Markov state models: to optimize or not to optimize

Markov state models (MSM) are a popular statistical method for analyzing the conformational dynamics of proteins, including protein folding. With all statistical and machine learning (ML) models choices must be made about the modeling pipeline that cannot be directly learned from the data. These choices, or hyperparameters, are often evaluated by expert judgment or, in the case of MSMs, by maximizing variational scores such as the VAMP-2 score. Modern ML and statistical pipelines often use automatic hyperparameter selection techniques ranging from the simple: choosing the best score from a random selection of hyperparameters to the complex: optimization via e.g., Bayesian optimization.

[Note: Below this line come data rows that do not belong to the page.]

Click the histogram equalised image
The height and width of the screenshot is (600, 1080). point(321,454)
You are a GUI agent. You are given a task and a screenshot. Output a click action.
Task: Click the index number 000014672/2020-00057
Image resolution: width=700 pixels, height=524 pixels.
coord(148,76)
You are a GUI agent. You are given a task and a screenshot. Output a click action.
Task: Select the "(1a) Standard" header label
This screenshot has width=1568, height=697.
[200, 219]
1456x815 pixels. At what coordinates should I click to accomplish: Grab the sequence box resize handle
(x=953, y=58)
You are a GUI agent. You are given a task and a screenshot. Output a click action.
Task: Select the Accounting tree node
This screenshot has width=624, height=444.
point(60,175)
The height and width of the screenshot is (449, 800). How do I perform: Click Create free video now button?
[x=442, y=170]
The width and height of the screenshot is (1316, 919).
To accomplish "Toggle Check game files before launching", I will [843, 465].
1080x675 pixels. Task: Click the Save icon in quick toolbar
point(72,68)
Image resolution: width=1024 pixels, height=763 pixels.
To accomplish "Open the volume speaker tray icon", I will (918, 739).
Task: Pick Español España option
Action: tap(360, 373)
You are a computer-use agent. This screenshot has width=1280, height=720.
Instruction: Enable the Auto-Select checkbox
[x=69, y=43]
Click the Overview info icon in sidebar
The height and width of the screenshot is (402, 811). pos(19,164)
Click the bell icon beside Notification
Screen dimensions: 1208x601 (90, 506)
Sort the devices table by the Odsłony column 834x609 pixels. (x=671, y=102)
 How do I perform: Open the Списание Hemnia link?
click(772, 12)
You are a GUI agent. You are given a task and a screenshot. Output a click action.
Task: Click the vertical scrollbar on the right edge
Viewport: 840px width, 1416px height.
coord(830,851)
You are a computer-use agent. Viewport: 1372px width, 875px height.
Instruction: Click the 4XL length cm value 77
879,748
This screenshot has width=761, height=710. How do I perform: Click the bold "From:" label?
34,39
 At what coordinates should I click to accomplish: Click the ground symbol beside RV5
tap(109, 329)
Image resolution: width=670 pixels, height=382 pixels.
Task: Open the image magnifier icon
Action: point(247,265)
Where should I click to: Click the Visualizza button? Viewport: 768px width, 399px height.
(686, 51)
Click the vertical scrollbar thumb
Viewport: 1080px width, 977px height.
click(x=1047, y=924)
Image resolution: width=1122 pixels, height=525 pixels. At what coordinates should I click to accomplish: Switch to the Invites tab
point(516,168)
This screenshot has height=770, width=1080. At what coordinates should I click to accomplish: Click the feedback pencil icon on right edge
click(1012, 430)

In this work, we ask whether it is possible to automatically select MSM models this way by estimating and analysing over 16'000'000 observations from over 280'000 estimated MSMs. We find that differences in hyperparameters can change the physical interpretation of the optimization objective making automatic selection difficult. In addition, we find that enforcing conditions of equilibrium in the VAMP scores can result in inconsistent model selection. However, other parameters which specify the VAMP-2 score (lag time and number of relaxation processes scored) have only negligible influence on model selection. We suggest that model observables and variational scores should only be a guide to model selection and that a full investigation of the MSM properties be undertaken when selecting hyperparameters.